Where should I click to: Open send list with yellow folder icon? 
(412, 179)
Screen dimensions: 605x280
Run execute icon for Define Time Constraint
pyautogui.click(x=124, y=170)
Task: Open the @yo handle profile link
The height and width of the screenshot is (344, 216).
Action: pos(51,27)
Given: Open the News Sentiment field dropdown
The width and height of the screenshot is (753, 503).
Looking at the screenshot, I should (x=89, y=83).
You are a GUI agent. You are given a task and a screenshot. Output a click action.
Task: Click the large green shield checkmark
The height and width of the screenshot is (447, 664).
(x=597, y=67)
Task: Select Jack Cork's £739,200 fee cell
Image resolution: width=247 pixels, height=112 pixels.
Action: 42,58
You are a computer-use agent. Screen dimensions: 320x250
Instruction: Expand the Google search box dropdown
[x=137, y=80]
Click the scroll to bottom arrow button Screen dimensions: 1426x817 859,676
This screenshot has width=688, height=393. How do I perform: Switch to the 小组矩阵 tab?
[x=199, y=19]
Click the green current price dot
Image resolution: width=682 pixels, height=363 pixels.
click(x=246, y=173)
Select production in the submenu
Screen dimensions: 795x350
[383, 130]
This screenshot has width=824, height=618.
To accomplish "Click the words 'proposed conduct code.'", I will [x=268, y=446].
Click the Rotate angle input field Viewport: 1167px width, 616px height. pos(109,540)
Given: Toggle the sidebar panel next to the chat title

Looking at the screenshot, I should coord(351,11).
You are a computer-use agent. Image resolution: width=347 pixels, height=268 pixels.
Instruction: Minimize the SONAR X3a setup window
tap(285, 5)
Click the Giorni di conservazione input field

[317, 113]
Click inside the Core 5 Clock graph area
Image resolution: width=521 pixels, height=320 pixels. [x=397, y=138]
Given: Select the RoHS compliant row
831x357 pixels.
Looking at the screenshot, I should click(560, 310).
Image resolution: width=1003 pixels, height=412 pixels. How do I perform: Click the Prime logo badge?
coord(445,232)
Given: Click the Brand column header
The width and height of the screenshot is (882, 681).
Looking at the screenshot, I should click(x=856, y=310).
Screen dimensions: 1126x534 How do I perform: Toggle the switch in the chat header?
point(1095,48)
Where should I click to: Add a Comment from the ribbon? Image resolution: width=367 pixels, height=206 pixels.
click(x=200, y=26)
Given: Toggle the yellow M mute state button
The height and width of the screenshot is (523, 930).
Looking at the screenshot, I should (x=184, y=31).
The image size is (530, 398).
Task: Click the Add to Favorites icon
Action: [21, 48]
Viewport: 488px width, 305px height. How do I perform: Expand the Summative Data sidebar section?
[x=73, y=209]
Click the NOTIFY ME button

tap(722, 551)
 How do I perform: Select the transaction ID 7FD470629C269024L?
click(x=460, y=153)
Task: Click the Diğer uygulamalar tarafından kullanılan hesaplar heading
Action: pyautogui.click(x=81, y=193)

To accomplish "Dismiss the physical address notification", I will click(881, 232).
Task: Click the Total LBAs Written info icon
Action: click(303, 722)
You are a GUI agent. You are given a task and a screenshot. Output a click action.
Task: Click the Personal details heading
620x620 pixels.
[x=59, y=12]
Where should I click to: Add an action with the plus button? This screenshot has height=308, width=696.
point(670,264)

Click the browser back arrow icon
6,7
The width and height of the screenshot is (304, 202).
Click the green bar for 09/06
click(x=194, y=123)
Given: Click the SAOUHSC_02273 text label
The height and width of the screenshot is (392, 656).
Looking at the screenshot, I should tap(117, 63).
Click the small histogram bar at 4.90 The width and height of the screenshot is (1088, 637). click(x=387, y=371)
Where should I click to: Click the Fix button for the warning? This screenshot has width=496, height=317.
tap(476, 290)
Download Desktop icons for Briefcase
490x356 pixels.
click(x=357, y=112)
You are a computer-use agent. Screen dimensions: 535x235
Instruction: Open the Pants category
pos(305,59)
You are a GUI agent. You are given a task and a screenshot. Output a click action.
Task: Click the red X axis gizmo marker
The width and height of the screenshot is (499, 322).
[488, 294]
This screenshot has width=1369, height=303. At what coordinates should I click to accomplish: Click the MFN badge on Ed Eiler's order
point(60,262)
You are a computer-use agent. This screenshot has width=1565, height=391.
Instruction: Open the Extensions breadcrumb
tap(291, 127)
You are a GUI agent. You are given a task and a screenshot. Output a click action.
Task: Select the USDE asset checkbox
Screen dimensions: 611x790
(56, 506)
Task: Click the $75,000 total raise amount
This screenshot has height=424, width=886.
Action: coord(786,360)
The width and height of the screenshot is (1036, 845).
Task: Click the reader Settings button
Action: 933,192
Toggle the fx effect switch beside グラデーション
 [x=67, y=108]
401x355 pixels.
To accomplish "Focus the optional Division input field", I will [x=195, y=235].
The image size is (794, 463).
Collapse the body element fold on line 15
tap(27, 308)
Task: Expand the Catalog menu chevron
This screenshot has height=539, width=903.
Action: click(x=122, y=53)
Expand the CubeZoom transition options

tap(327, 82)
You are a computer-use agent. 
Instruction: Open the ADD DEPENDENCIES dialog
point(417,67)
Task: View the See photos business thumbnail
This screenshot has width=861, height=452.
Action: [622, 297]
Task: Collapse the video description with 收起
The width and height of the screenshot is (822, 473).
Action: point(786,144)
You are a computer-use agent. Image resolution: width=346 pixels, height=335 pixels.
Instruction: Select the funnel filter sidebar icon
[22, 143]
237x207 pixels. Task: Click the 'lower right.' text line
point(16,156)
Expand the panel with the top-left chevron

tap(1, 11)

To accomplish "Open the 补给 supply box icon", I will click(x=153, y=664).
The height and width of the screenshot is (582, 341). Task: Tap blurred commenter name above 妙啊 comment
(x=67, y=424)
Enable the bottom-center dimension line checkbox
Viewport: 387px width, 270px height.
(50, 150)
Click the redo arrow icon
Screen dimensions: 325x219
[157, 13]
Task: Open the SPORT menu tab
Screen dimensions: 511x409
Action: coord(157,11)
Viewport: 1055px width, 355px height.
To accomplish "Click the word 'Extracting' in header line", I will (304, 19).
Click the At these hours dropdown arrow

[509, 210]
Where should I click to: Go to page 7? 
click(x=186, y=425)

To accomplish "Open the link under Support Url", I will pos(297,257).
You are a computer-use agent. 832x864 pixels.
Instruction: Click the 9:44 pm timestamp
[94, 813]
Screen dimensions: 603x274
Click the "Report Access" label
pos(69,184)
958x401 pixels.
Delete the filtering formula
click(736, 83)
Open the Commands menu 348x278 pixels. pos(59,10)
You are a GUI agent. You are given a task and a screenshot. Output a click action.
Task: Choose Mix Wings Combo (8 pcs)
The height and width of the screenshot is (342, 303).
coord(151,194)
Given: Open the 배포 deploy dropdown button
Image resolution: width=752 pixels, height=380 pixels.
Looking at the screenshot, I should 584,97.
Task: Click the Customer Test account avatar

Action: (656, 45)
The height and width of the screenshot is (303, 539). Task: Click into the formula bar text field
++++++++++
▶ The task
When the word "computer" appears in a line of the listing, pull that line out.

▶ Output for this task
You are a computer-use agent. Screen dimensions: 320x250
You are a computer-use agent. Image resolution: width=347 pixels, height=268 pixels.
You are a computer-use agent. Screen dimensions: 535x235
You are a computer-use agent. This screenshot has width=1565, height=391.
You are a computer-use agent. 
You are a computer-use agent. Image resolution: width=346 pixels, height=335 pixels.
You are a computer-use agent. 832x864 pixels.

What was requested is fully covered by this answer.